Robert Pondiscio
Senior Fellow, AEI
Book Recommendations:
Recommended by Robert Pondiscio
“Our earliest thinkers about public education saw schools as indispensable institutions, endowing America’s children with common knowledge, practical skills, civic dispositions and habits. We went to school to become Americans. Today, Eric Kalenze correctly observes, schools exist to provide the whole development of each individual child. The result is a kind of mission creep. We are doing too many things and none of them well. Current reform efforts are missing the mark badly, as did progressive education reform that preceded them. Kalenze’s wise book Education Is Upside Down describes how American education lost its way and its founding purpose—and how we might get them back.” (from Amazon)

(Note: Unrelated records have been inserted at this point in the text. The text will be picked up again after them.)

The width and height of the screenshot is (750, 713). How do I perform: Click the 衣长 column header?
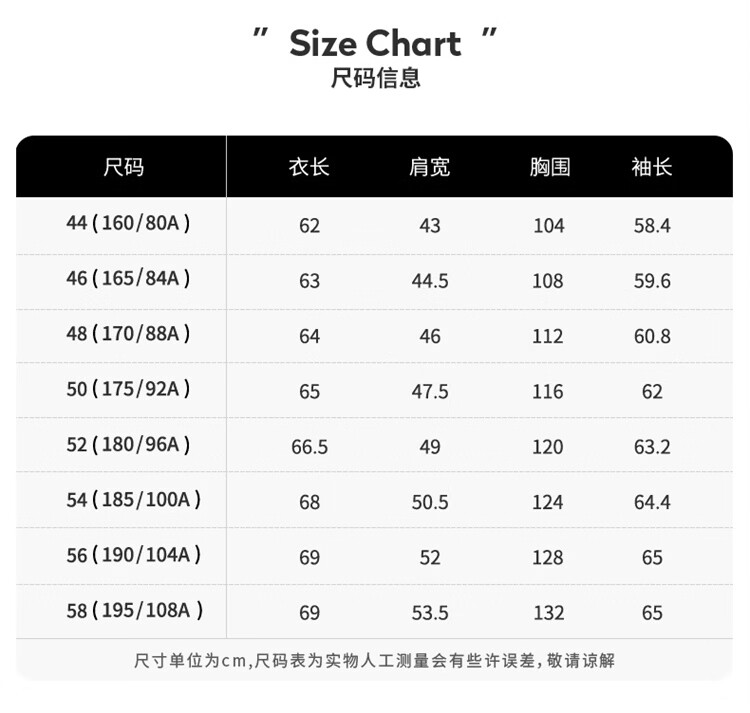pos(309,167)
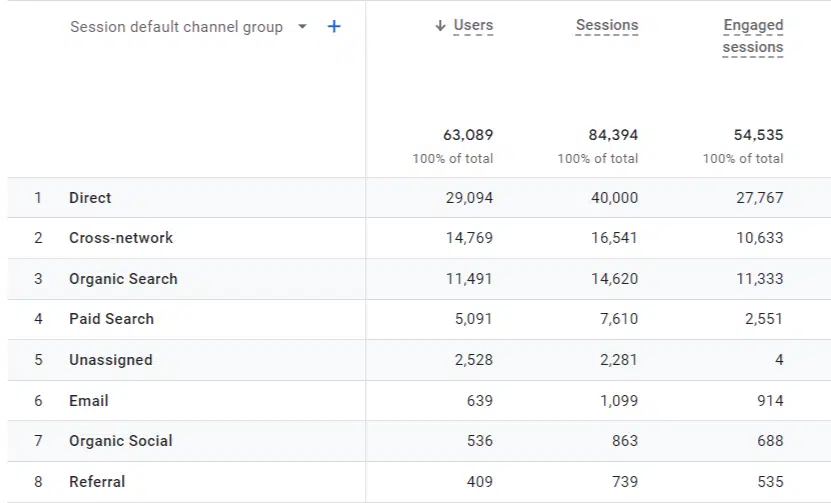Viewport: 831px width, 503px height.
Task: Click the Email channel row
Action: [x=88, y=400]
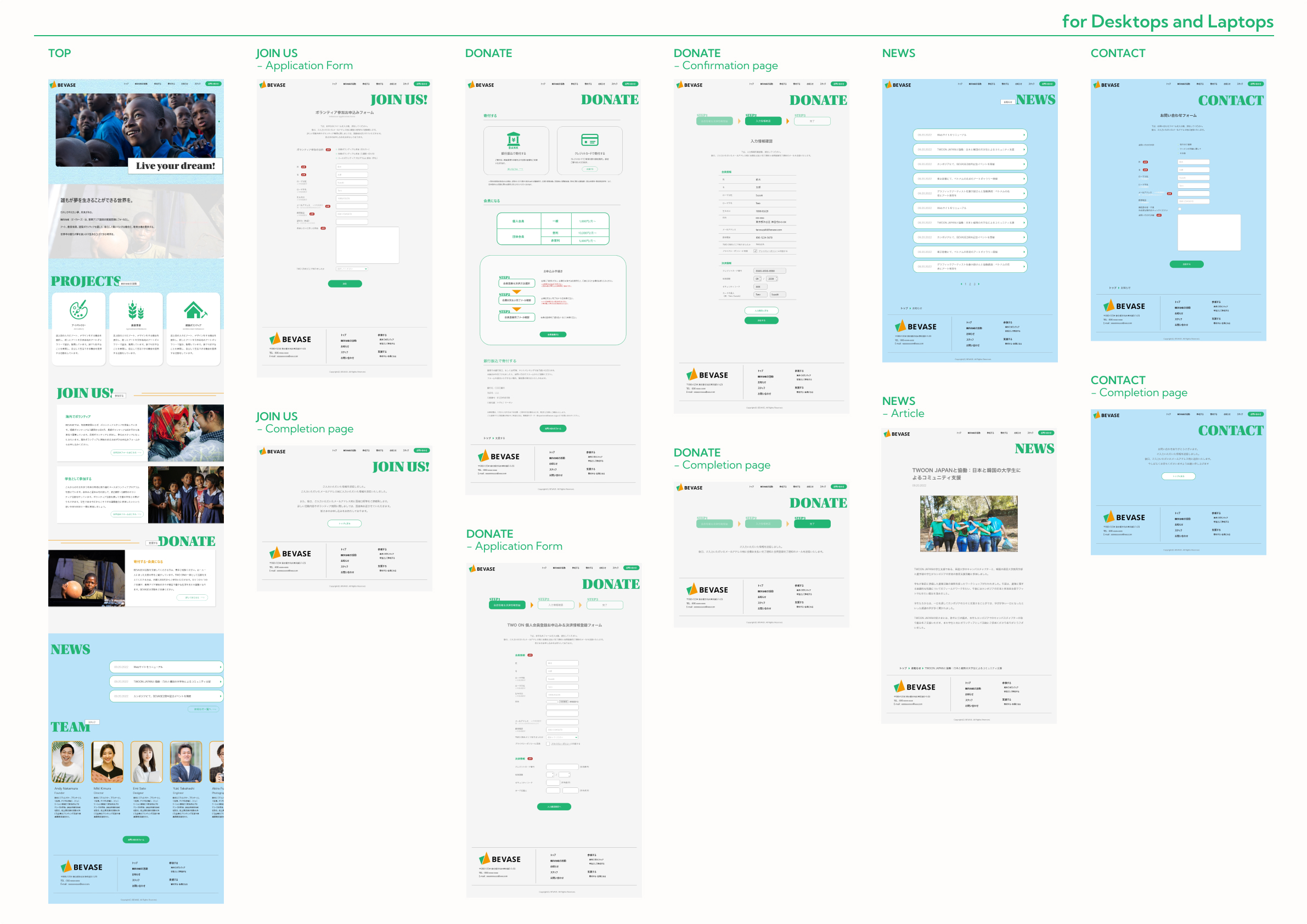Click the wheat agriculture icon in PROJECTS section
Screen dimensions: 1307x924
(136, 312)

Education Is Upside Down cuts through adjustments being made at technical levels of educational practice and accountability, challenging ideals and philosophies that have powered American Education for most of the last century. This book explains how and why long-standing approaches generate flawed instructional practices, flawed systemic reform efforts, and a fundamental misalignment between the educational institution and the society it is missioned to serve. Education Is Upside Down urges readers wishing to improve American Education to more carefully consider the institution’s central mission, challenge long-accepted truths of practice, and question current reform efforts and actions. In full, Education Is Upside Down resists the practitioner-vs.-reformer blame game, seeking ultimately to carefully untangle—not tighten by yanking on any single strand—the long-complicated knot of American Education.